Dissertation (On-Campus Access Only)

Degree Name

Doctor of Psychology (PsyD)

Committee Chair

Shawn E, Davis, PhD

Abstract

Screen time concerns both parents and experts due to the near-omnipresent influence of technology over Americans, especially children. Children ages 0-8 spend 2 hours with a screen per day, ages 9-12 spend 6 hours per day, ages 13-18 spend 9 hours per day, and adults spend 7 hours per day on a screen. Screen time has been linked to both positive and negative effects and screen time guidelines (STG) have been made to help promote moderation in screen time use, although are often not being followed (Vittrup, Snider, Rose, & Rippy, 2016).

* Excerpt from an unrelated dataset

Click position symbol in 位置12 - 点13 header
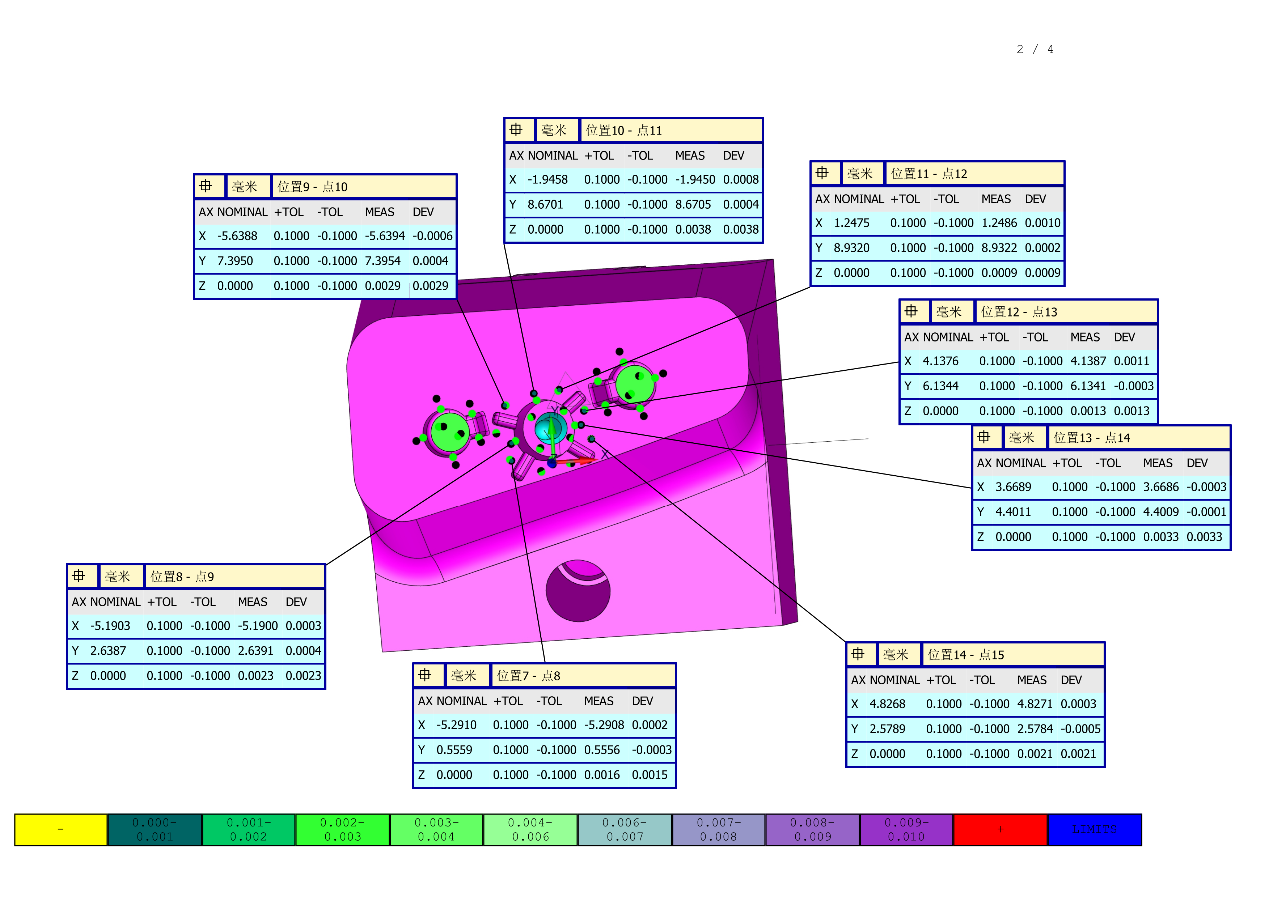The height and width of the screenshot is (897, 1269). pos(914,311)
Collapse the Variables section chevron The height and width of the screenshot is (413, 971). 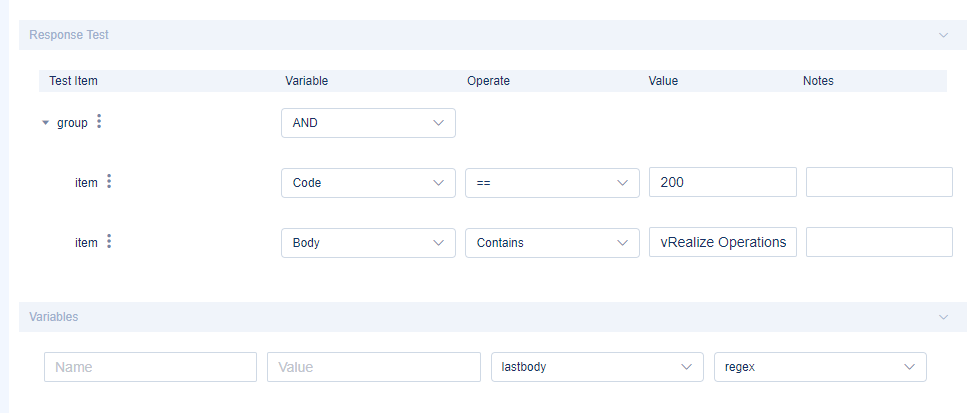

This study is an examination of parents' knowledge and agreement with screen time guidelines and how these might influence the amount of screen time they allow their children. Parents provided demographic info, and completed several questionnaires: the Child Media exposure Questionnaire (CMEQ), and the American Academy of Pediatrics Guideline Questionnaire (AAPG-Q). These questionnaires help researchers understand parent’s knowledge and agreement towards screen time guidelines. Findings indicate that parents with more knowledge and agreement of the STG have children who have less screen time. However, parents generally govern their child’s screen time but do not govern their own screen time; creating an important consideration because parent’s screen time was found to mirror that of the child’s.